* START SUPPLIED MATERIAL *
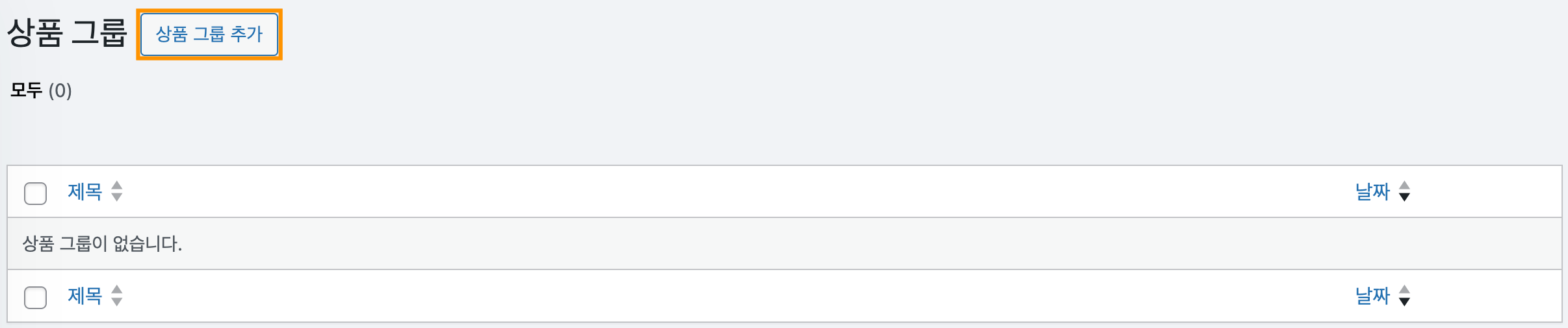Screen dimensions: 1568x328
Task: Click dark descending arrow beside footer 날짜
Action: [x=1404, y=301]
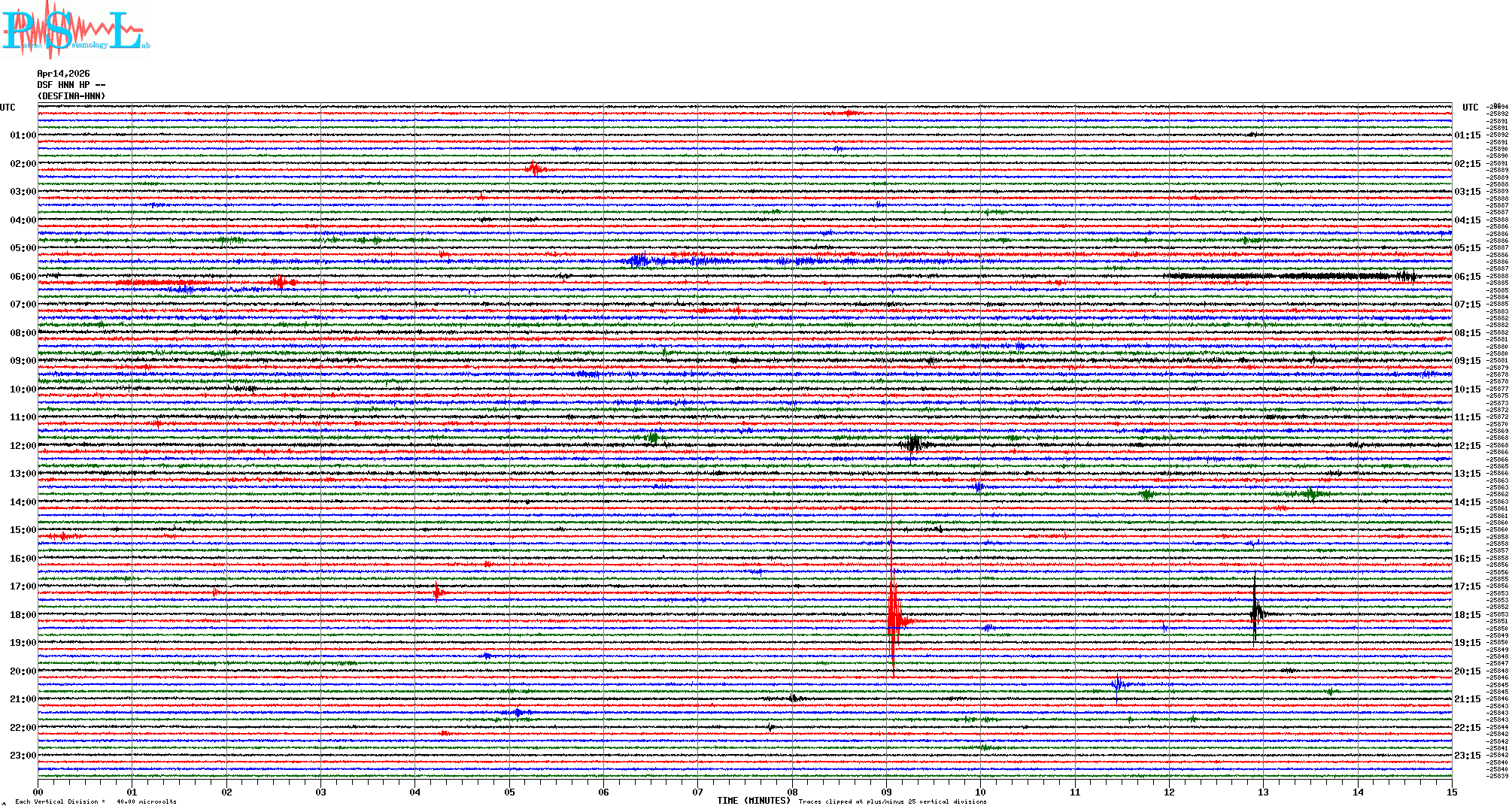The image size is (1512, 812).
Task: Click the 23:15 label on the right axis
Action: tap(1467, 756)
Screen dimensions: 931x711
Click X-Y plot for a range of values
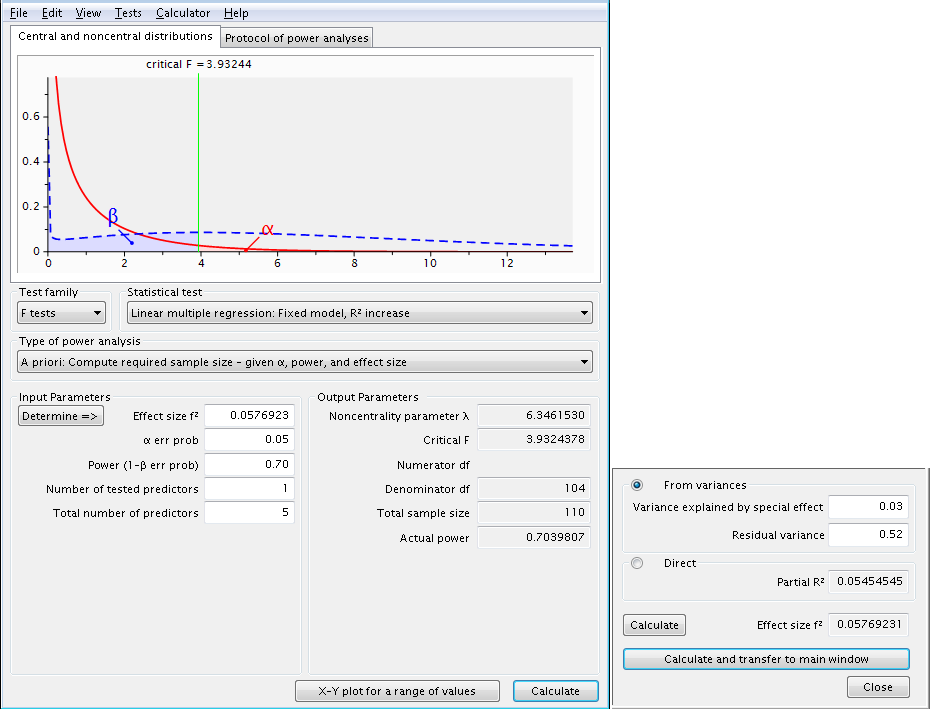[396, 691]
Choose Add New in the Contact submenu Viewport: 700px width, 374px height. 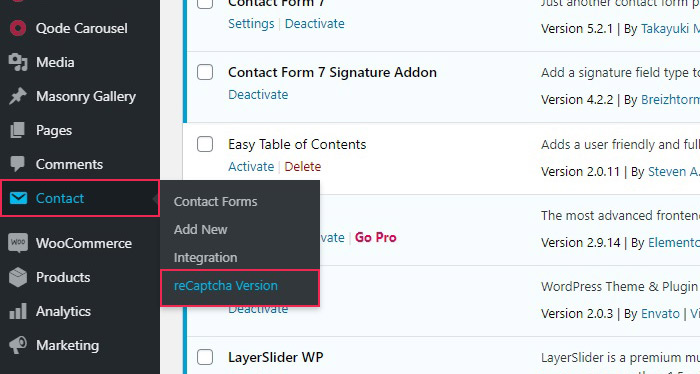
* END SUPPLIED MATERIAL *
• SHORT TASK: Copy out every line of the material above word for word, leaving out the pictures.

• FINISHED TASK:
Screen dimensions: 1568x328
Task: Click dark descending arrow beside footer 날짜
Action: [x=1404, y=301]
The image size is (1512, 812).
Task: Click the 23:15 label on the right axis
Action: tap(1467, 756)
Screen dimensions: 931x711
Click X-Y plot for a range of values
[396, 691]
Choose Add New in the Contact submenu Viewport: 700px width, 374px height. 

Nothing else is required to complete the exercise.